Bulwer-Lytton Fiction Contest

It wasn’t a stormy night; rain was not falling in torrents, even though earlier thunder had rattled the sky, while driving the wet streets of San Jose near the University, I thought of the Bulwer-Lytton Fiction Contest* - thought up by Professor Scott Rice and sponsored by the English Department.
The inspiration for the contest was the opening run-on sentence from the novel by Paul Clifford: It was a dark and stormy night; the rain fell in torrents, except at occasional intervals, when it was checked by a violent gust of wind which swept up the streets (for it is in London that our scene lies), rattling along the housetops, and fiercely agitating the scanty flame of the lamps that struggled against the darkness. — Bulwer-Lytton (1830)
See what a disaster and bathroom humor did for Jim - the $250 prize.
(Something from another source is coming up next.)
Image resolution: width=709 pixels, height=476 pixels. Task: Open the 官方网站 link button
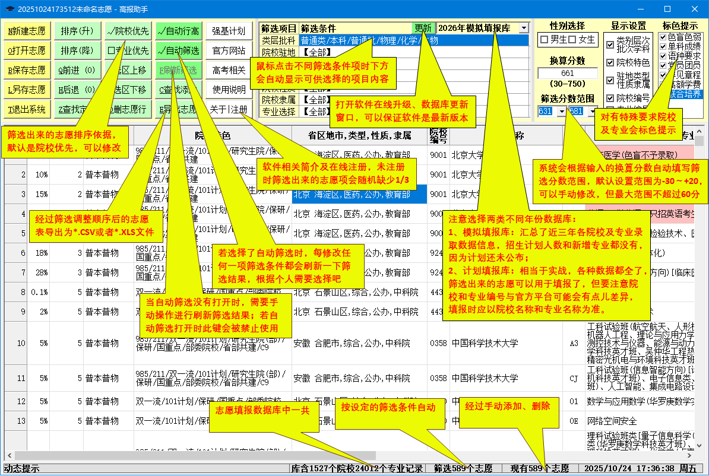229,50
The 2007 overall winner: “Gerald began — but was interrupted by a piercing whistle which cost him ten percent of his hearing permanently, as it did everyone else in a ten-mile radius of the eruption, not that it mattered much because for them “permanently” meant the next ten minutes or so until buried by searing lava or suffocated by choking ash — to pee.” –Jim Gleeson
Snoopy, the Peanuts comic strip, has pawed some of his own - It was A Dark and Stormy Night, Snoopy.
See the 2007 Results
* The rules to the Bulwer-Lytton Fiction Contest are childishly simple:
Each entry must consist of a single sentence but you may submit as many entries as you wish.
Sentences may be of any length BUT WE STRONGLY RECOMMEND THAT ENTIRES NOT GO BEYOND 50 OR 60 WORDS, and entries must be “original” (as it were) and previously unpublished.
Surface mail entries should be submitted on index cards, the sentence on one side and the entrant’s name, address, and phone number on the other.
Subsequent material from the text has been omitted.